> _TASK DIRECTIONS_: An exact reproduction of the entries is needed. Keep all pictures out of it.

> _DATASET ENTRIES_:
———
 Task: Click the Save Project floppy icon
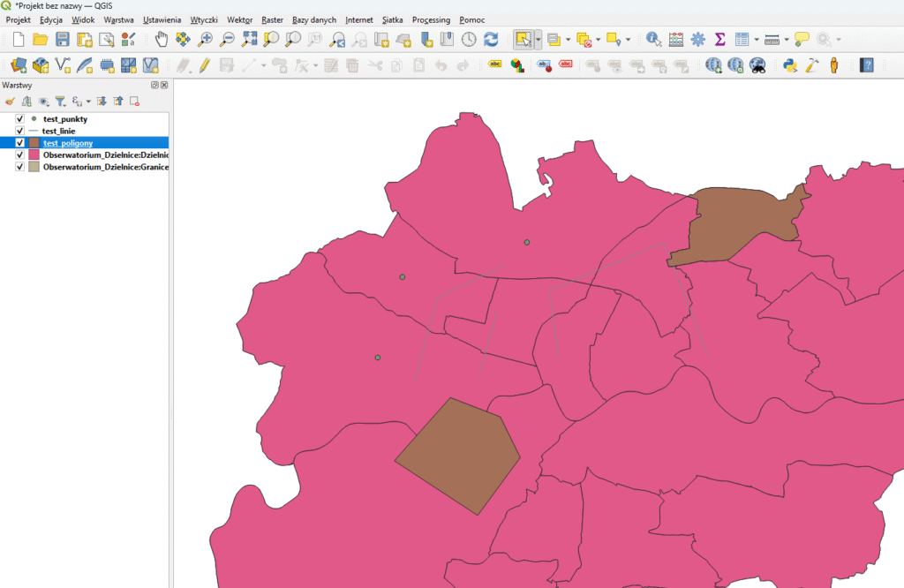62,39
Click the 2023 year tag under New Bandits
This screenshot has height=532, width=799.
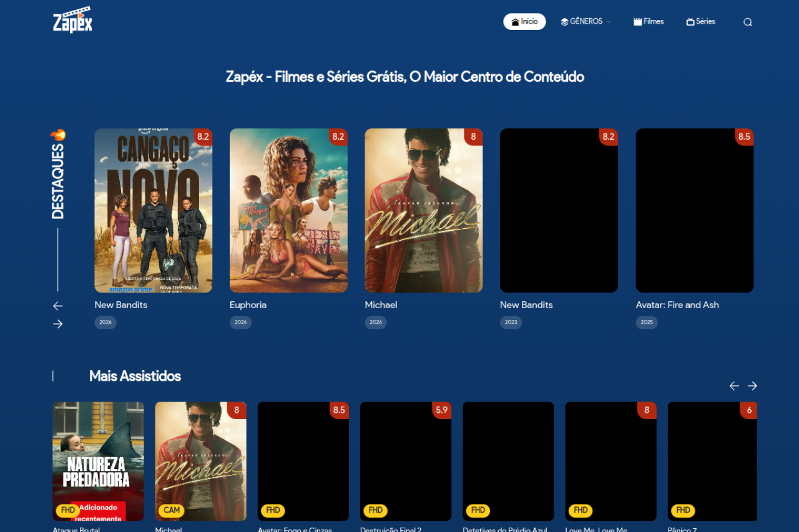pyautogui.click(x=511, y=322)
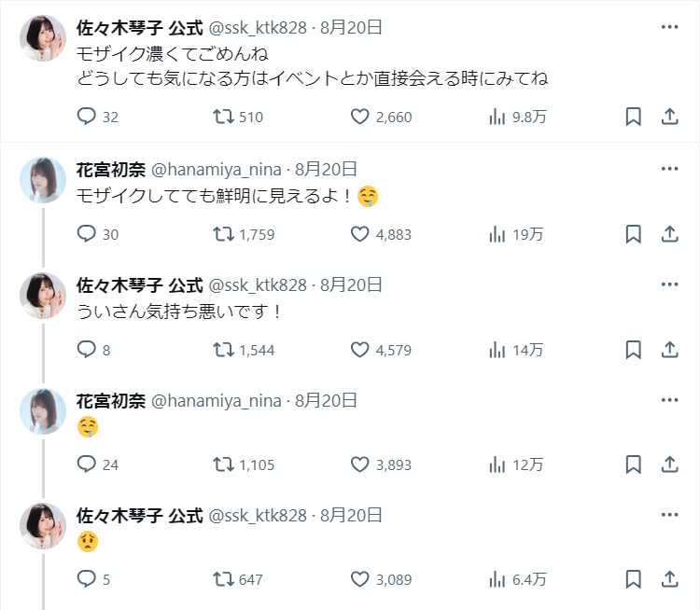Open the @hanamiya_nina handle on モザイクしてても tweet
700x610 pixels.
[216, 169]
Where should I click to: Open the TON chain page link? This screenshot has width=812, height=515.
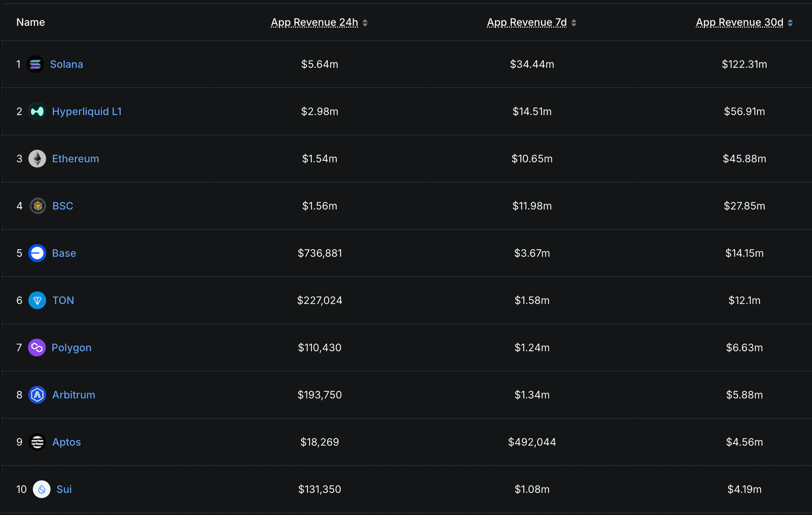(x=63, y=300)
———
> _RESULT BELOW_:
 Task: Click the Save Project floppy icon
62,39
Click the 2023 year tag under New Bandits
This screenshot has height=532, width=799.
pyautogui.click(x=511, y=322)
Open the @hanamiya_nina handle on モザイクしてても tweet
700x610 pixels.
[216, 169]
Where should I click to: Open the TON chain page link? This screenshot has width=812, height=515.
(x=63, y=300)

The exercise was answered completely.